Hamburger Abendblatt / Journal, 9. Dezember 2000, Heike Gätjen

Ein Exzentriker in der Ruhephase

Er hat es im internationalen Filmgeschäft geschafft: Udo Kier, einer der ganz wenigen deutschen Schauspieler, der sich in Hollywood fast ein Jahrzehnt lang gehalten hat. Nicht an der Spitze wie Armin Müller-Stahl, aber dauerhaft in der zweiten Reihe. In großen Filmen wie "Blade", "Armageddon" und dem gerade preisgekrönten "Dancer in the Dark" war er dabei. Einige andere Filme würde er lieber vergessen. "Das waren schöne Rollen in falschen Filmen."

Wir kennen ihn als Dracula und Filmspezialisten für seelische Grenzbereiche - der schrille Auftritt ist sein Markenzeichen: Udo Kier ist einer der wenigen deutschen Schauspieler, die in Hollywood Karriere gemacht haben. Ein Pflaster, auf dem man sich nur mit Distanz, Fleiß und Selbstironie bewegen kann. 

Die Klammer ist endlich weg. Die hinter seinem Namen. Udo Kier, Klammer auf, Dracula, Klammer zu. Nachdem er sich 1974 in Andy Warhols Film "Dracula" blutsaugend auf der Karriereleiter nach oben schlürfte, war das jahrelang seine einzige Erkennungsmarke. Heute, hundertzwanzig Filme später, ist er Udo Kier, der Schauspieler. Und kann endlich das tun, wovon er immer schon geträumt hat. "Wenn auf der Pressekonferenz jemand sagt: Kier? Können Sie das mal buchstabieren?", sag ich einfach NEIN!" 

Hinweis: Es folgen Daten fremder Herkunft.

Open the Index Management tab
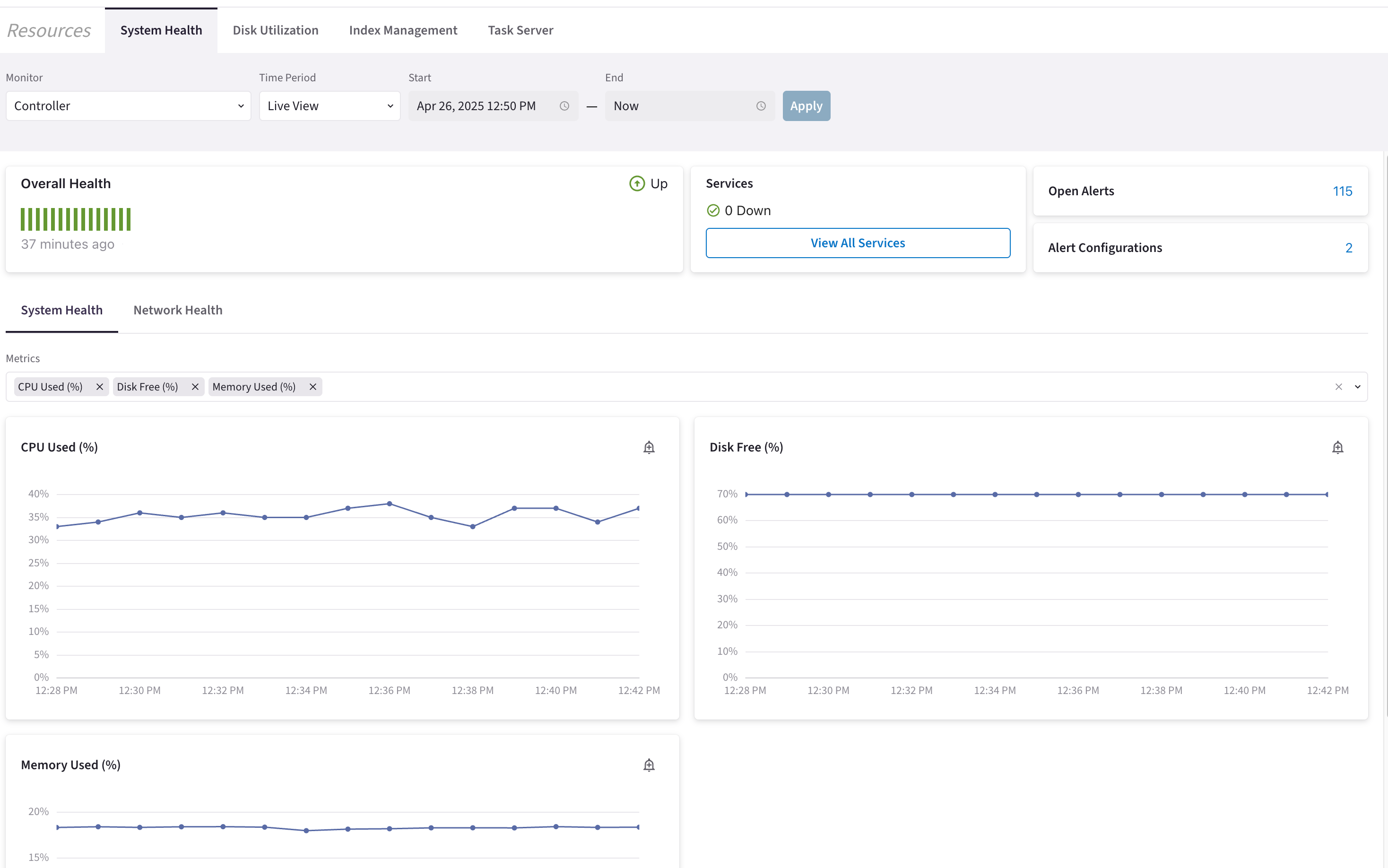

Udo Kier ist der erfolgreichste Dauerbrenner in Hollywoods zweiter Liga. Zehn Filme hat er allein in diesem Jahr abgedreht. Rollen irgendwo zwischen Wahnwitz, Irrsinn und Mordlust, von einem seelischen Grenzbereich ab in den nächsten. Einen schrillen Maler á la Dali spielte er in "Die schwarze Spinne" mit Christiane Hörbiger. Einen wahnsinnigen Millionär in "Doomsdayer". Einen verrückten General in "All the Queens Men". 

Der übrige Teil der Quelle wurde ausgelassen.